Windows

Take advantage of the $15 Windows 8 Pro Upgrade Offer

Greg Shultz shows us all of the steps involved in using the $15 upgrade offer to download Windows 8 Pro and burn it to a DVD.

Back in June of this year, Microsoft announced that they would be offering a $15 Windows 8 upgrade to anyone who purchased a new Windows 7 PC on or after June 2. And best of all, rather than having the program administered by the OEMs, this time Microsoft is handling the whole process themselves.

Well, back in August I purchased a new system and recently decided to investigate the $15 Windows 8 upgrade. While the procedure was fairly easy, there were a lot of steps and some uncertainty here and there. As such, I decided to document the entire procedure in an article so that anyone wanting to go this route will know exactly what to expect. In this post, I'll show you all of the steps involved in using the $15 upgrade offer to download Windows 8 Pro and burn it to a DVD.

Keep in mind that the upgrade program will run until January 31, 2013, so you have plenty of time.

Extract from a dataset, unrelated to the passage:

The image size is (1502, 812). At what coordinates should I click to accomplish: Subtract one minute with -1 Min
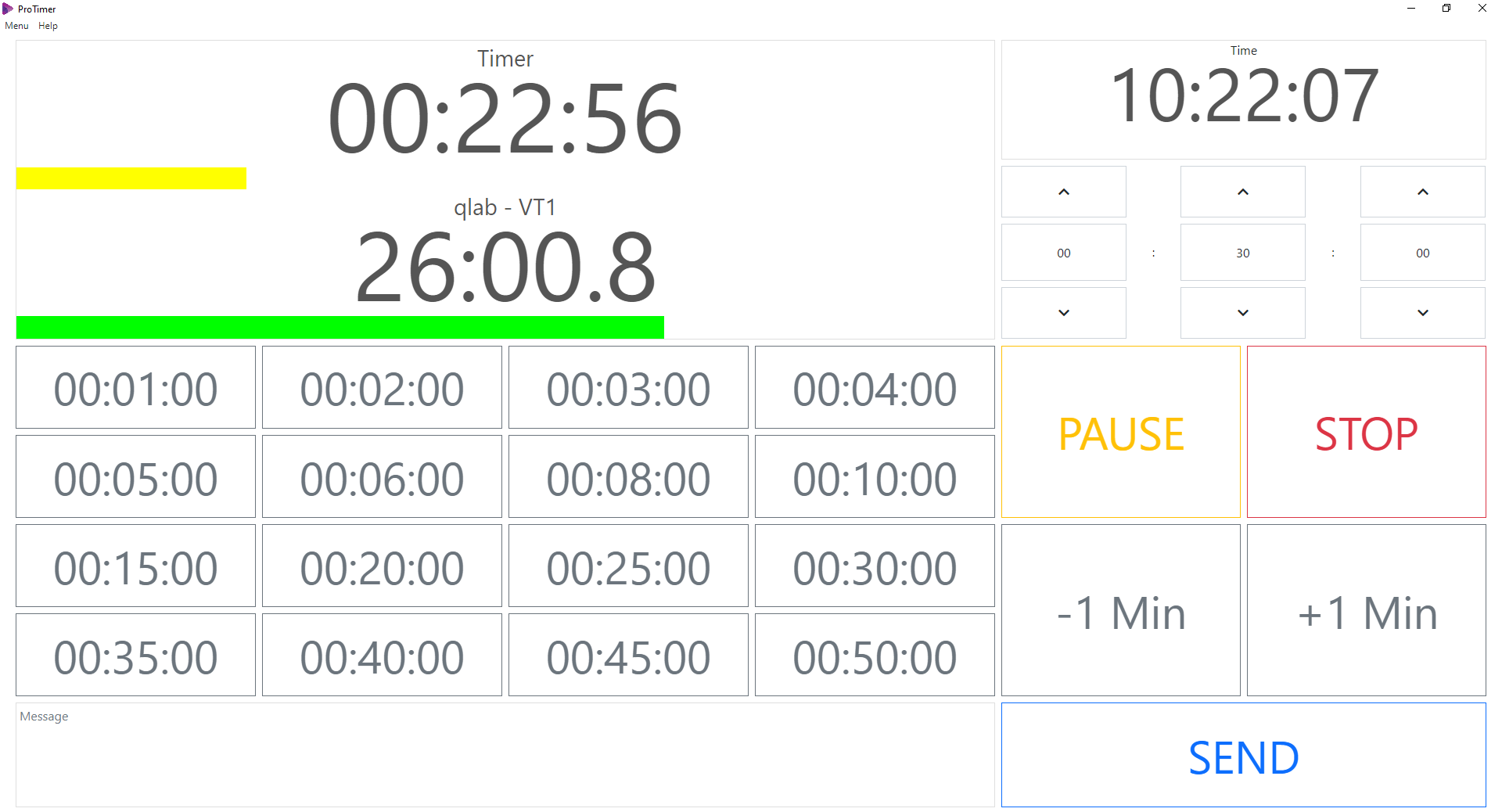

This blog post is also available as a TechRepublic Photo Gallery.

Prerequisites

  • You must have purchased a new Windows 7 PC on or after June 2nd, 2012.
  • You will need to have the Windows 7 product key from the machine that you are upgrading. The numbers will be on a small Microsoft sticker on your PC.
  • You will want to have either a DVD burner or an empty 3GB USB flash drive in order to store the download.

The Upgrade Offer page

To begin the process, launch your browser and head on over to Microsoft's Windows 8 Upgrade Offer page. As you can see in Figure A, I have provided you with a direct link to the United States - English page. However, if you are from another country, just click the Change Location link at the top right. Otherwise, just click the Continue button.

Figure A

You'll start the process on the Windows 8 Upgrade Offer page.
When you get to the registration page, as shown in Figure B, you'll need to fill in the requested personal information as well as some basic information about your Windows 7 PC. As you can see, in addition to the PC brand and model number, you'll need to specify the date of purchase as well as the name of the retailer where you purchased the system.

Figure B

On the registration page you'll be prompted for personal as well as purchase information.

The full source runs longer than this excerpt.